Eleventh Circuit Reverses Prior Course–Expands TCPA Standing under Art. III
The Eleventh Circuit recently published an en banc opinion, reversing its prior holding and aligning with other Circuits in holding a plaintiff who receives a single, unwanted text message qualifies for Article III standing under the TCPA.
The initial class action complaint filed in 2019 alleged defendant-company’s campaign violated the TCPA by both calling and texting plaintiffs. The parties entered into a settlement agreement in which anyone having received a single, unwanted call or text message qualified as a class member. The district Court issued a sua sponte order examining its own jurisdiction, and concluded that only named plaintiff’s must have standing, thereby disqualifying one named plaintiff but allowing approximately 91,000 class members located in other Circuits who’s only claim stemmed from the receipt of a single text message to remain in the settlement class.
On appeal by an objector, an Eleventh Circuit panel initially rejected the idea that a class member without standing in the Eleventh Circuit could qualify as part of a nationwide class purely based on standing in a different circuit. The Eleventh Circuit in an unrelated 2019 TCPA case had held that, in fact, a single text message did not constitute concrete injury under Article III. This holding not only broke with the precedent of several other circuits, but it also resulted in the Eleventh Circuit panel vacating the district court’s approval of the settlement in the underlying case.
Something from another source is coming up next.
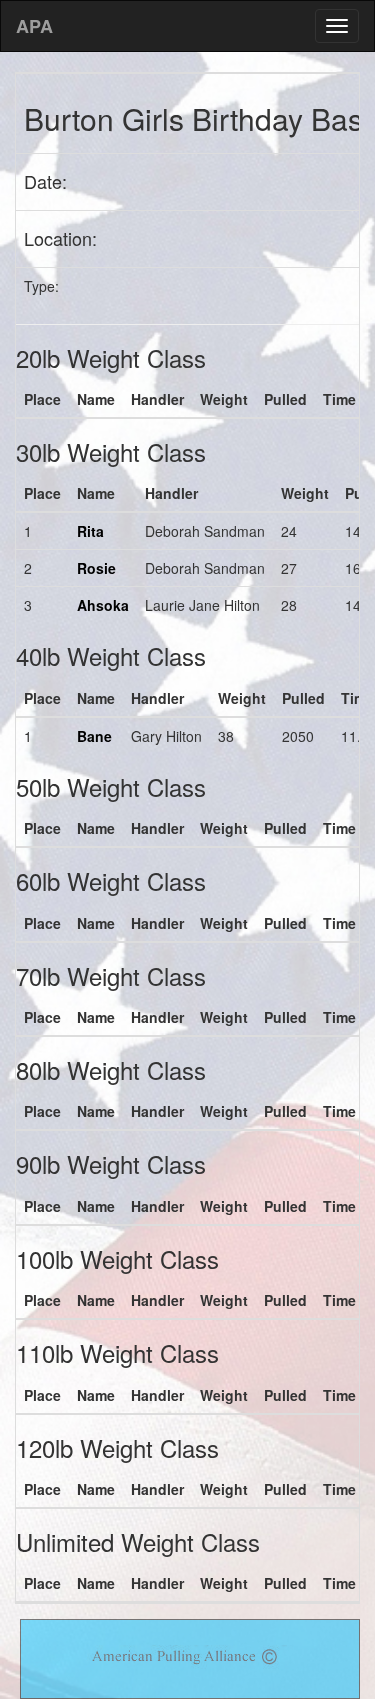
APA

Plaintiffs moved for a rehearing en banc and the Eleventh Circuit conducted a de novo review of the threshold question regarding jurisdiction. The court focused on the concreteness requirement of standing and analyzed the concreteness of a single text message under the Supreme Court’s common-law tort of intrusion upon seclusion as a traditionally recognized example of harm. Although Defendant’s contended that a single text message fell short of the degree of harm necessary to state a claim, the Eleventh Circuit disagreed. Citing to other circuits that have adopted this approach regarding whether receipt of a single message confers standing, the Eleventh Circuit agreed that the receipt of the unwanted text message resembles the kind of harm associated with the intrusion upon seclusion without regard for the degree of the harm itself. Therefore, the receipt of a single, unwanted text message constitutes a concrete injury in support of finding standing in the Eleventh Circuit. The court remanded the objector’s appeal to the panel to consider the remaining issues raised in their appeal.